I put this statement to Sir James Wolfensohn, former President of the World Bank. My statement was intended to stimulate a reaction. No such luck. Wolfensohn’s response was calm and measured. “I think that is an over-statement,” he said. He went on to list many of his friends and acquaintances who were devoting much of their time to setting up new investment banks and financial advisory firms that are focused on doing business ethically and on stripping out the excesses and conflicts of interest that lay at the heart of the financial services industry. “I am encouraged by how many people are focused on creating something trustworthy and on giving back to society,” he continued.
That’s all very well, I argued, but these boutique firms are no more than a blip in an industry still dominated by large, oligopolistic companies that seem both focused on their own interests and politically untouchable. “There was a time when a bank reflected the ethics and personality of the person – or the few people – at the top,” said Wolfensohn. “But these firms have become so large, so complex and so widely spread that this is now a much more difficult task to achieve.”
Short of breaking up these behemoths, as the UK Labour Party has vowed to do, that may not bode very well for achieving a change in culture. But surely signals from the top still matter. Barclays has recently announced a 10% increase in its bonus pool despite a 32% fall in profits. JP Morgan Chase CEO Jamie Dimon is awarded, as the New York Times puts it, ‘$20 million — a 74 percent raise — for 2013, a year in which JPMorgan narrowly escaped a criminal guilty plea and paid more than $20 billion in regulatory fines and penalties?’
Commenting on these pay awards generates different perspectives.
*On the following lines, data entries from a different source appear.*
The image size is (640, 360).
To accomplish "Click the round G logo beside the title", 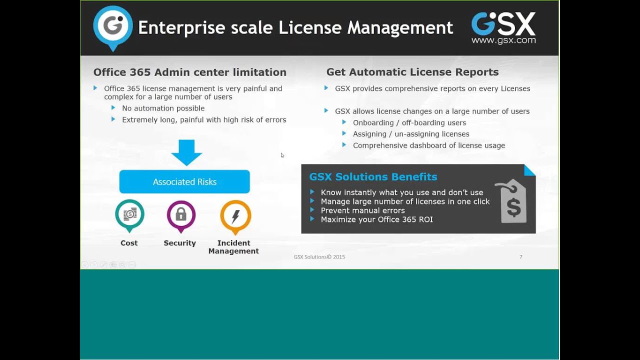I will (113, 27).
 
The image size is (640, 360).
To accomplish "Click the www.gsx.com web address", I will (504, 40).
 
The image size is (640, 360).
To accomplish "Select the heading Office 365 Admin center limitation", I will (190, 72).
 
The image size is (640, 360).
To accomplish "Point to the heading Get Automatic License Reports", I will (412, 72).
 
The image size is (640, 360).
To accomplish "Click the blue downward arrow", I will (186, 152).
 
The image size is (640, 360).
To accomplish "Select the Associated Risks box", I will (184, 182).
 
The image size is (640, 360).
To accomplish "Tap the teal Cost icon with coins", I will (130, 214).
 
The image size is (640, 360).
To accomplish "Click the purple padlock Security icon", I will (181, 215).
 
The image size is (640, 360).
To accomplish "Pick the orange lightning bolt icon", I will (236, 216).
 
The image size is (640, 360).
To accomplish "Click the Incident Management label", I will (234, 247).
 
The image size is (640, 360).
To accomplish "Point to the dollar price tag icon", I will (512, 202).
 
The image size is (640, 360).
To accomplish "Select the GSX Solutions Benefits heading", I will (373, 176).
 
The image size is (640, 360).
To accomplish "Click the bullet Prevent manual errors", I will (362, 210).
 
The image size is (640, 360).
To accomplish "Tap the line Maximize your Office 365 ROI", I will (376, 220).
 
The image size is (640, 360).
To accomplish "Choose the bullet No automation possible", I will (163, 108).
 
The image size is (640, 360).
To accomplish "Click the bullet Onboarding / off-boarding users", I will (409, 122).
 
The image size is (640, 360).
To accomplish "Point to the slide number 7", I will (521, 256).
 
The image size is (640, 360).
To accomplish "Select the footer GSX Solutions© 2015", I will (319, 257).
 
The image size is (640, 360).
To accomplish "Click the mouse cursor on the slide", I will (282, 156).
Nils Pratley in the Guardian puts it like this “he [Jenkins – Barclays’ CEO] is powerless to resist the annual bonus-grab. Pay for performance? Go-To hell, his bankers replied.” Commenting on the Dimon case, Professor Larcker, from Stanford University said. “His incentives are aligned with shareholders. There’s risk imposed on him. That’s called pay for performance, and it’s a good thing.” Yes. But only if one believes that shareholder value is the only measure of performance while things like operating within the law don’t matter at all in assessing performance.
What does all this tell us about banking culture and supposed “pay for performance?”
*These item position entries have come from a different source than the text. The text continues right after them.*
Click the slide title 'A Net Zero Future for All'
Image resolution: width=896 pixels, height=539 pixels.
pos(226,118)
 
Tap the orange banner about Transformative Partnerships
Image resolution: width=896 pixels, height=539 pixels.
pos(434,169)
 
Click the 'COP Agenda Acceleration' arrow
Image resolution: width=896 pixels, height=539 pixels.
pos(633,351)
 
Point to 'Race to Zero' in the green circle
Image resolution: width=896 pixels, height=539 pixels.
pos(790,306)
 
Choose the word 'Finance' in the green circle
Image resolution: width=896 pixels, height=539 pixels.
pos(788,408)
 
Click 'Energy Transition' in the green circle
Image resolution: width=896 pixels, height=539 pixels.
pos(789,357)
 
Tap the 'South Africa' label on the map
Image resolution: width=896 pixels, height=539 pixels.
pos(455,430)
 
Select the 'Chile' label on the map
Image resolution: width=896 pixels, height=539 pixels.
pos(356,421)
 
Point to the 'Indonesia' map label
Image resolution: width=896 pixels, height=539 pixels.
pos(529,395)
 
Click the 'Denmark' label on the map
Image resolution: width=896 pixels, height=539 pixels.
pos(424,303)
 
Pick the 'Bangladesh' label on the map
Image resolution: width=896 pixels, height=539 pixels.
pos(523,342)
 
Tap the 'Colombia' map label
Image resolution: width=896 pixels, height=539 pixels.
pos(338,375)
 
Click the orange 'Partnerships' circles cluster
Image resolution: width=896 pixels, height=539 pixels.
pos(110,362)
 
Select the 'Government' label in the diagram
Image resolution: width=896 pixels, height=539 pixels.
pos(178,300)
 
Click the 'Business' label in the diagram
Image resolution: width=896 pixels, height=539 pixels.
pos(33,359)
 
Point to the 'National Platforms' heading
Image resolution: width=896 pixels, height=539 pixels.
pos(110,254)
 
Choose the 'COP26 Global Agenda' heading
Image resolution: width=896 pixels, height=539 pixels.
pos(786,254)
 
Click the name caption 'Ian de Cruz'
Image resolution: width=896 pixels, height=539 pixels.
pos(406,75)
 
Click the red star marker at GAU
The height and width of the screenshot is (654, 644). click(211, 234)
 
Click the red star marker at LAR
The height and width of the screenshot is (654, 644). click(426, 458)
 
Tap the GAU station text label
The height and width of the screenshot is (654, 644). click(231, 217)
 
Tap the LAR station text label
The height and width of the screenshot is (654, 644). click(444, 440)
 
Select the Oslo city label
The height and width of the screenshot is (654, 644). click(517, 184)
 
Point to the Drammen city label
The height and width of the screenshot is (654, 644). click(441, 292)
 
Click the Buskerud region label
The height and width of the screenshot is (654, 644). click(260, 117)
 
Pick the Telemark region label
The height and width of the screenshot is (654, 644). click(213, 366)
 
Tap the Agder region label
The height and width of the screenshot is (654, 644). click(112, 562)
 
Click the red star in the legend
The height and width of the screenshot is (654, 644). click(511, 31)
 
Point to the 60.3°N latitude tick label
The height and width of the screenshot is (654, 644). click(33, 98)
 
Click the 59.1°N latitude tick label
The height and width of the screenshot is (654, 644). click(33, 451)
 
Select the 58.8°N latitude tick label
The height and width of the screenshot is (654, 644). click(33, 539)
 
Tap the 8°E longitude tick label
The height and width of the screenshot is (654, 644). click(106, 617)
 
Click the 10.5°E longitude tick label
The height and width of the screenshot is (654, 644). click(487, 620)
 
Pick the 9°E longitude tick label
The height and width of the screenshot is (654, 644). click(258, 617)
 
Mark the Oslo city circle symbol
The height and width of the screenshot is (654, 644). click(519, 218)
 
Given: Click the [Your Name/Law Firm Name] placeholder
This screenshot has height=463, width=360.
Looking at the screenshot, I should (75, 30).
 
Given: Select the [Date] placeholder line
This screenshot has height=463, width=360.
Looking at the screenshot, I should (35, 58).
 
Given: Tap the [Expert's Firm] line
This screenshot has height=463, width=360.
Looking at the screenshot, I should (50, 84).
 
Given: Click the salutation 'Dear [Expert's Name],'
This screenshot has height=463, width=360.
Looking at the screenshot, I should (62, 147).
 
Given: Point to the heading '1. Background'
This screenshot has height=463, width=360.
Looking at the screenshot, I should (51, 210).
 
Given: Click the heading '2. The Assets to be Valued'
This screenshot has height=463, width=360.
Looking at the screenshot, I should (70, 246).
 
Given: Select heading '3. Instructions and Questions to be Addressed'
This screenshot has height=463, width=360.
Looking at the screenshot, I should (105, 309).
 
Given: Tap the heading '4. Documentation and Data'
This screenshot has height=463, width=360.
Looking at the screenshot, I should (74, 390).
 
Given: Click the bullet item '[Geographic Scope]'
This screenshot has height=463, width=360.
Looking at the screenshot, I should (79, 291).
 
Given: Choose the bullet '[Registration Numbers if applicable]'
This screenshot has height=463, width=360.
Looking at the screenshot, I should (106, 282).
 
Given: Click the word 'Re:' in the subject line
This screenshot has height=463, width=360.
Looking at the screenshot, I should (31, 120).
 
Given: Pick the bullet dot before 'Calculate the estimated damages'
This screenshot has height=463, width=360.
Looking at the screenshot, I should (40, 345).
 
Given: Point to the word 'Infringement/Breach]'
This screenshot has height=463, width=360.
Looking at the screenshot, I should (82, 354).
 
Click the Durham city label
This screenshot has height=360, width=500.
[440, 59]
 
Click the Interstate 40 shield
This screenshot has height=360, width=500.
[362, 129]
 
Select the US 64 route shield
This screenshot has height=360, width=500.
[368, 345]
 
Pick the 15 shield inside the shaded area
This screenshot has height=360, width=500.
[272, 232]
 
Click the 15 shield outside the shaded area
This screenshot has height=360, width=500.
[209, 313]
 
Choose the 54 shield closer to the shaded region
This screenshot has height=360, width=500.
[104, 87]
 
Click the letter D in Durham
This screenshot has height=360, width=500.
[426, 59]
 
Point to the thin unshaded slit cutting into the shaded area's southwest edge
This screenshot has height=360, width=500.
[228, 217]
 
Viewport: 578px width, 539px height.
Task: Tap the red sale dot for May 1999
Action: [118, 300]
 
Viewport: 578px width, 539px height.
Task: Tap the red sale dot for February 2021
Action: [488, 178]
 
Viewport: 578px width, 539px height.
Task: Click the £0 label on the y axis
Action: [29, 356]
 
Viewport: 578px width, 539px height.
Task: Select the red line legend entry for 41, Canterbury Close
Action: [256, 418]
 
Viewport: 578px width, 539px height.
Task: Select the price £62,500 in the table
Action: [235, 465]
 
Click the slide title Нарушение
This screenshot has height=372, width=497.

“I’m not sure what all this says about the industry but it possibly says something about the Boards of these companies” according to Wolfensohn. “But, at an industry level, we should maybe look beyond compensation,” he continued. “We should look at the people who are being appointed to crucial positions world-wide. Central bankers and other regulators. The people who are being chosen for these positions are not people who have shown themselves to have been able to make a lot of money for shareholders. They are people who are both tough – they have to be in a tough industry – and of high integrity. They have shown the willingness and the ability to take on unacceptable practices and hold firms to account.”
I suggested that some may disagree and feel that regulatory and political capture by the industry is almost total and that all attempts at meaningful regulation have been significantly watered down. “Isn’t it just an old boys’ club where the same people circulate between the banks and the regulators?” I asked.
“Things are not as black and white as you paint them,” Wolfensohn suggested. “Look at Ben Bernanke. He’s an academic not a banker. He steered the US economy though one of the most difficult phases, forced banks to restore their balance sheets and was instrumental in pushing forward risk reduction strategies. These are important achievements which the Europeans, for instance, have not yet been able to take on.”
In a world where most people are becoming disillusioned with ever being able to reform the culture of the financial services industry, does James Wolfensohn’s positive perspective offer hope? Should we pin our hopes on the idea that the industry can find enough people with integrity to steer it on a new course and that such people can actually achieve change against all odds?
And do we even know what behaving with integrity means or is it just a matter of interpretation?
Let’s take the example of the European Central Bank (ECB). The German Constitutional Court declared the ECB’s Outright Monetary Transaction programme as being ultra vires, incompatible with German Law and in violation of EU treaties. What does this say about “integrity”? Was the ECB – the top Eurozone financial authority – acting with integrity when Mario Draghi promised to do “whatever it takes” to save the Euro? Was this a courageous and effective move or does “whatever it takes” mean what it says far too literally? The German court finds the purchase of sovereign bonds in the secondary market simply to be a “circumvention” of the explicit legal prohibition against state financing. So the ECB behaving with integrity or are these simply bankers behaving true to form and continuing to reinforce a culture that believes that there is no rule that clever people cannot find their way around to achieve their ultimate aims?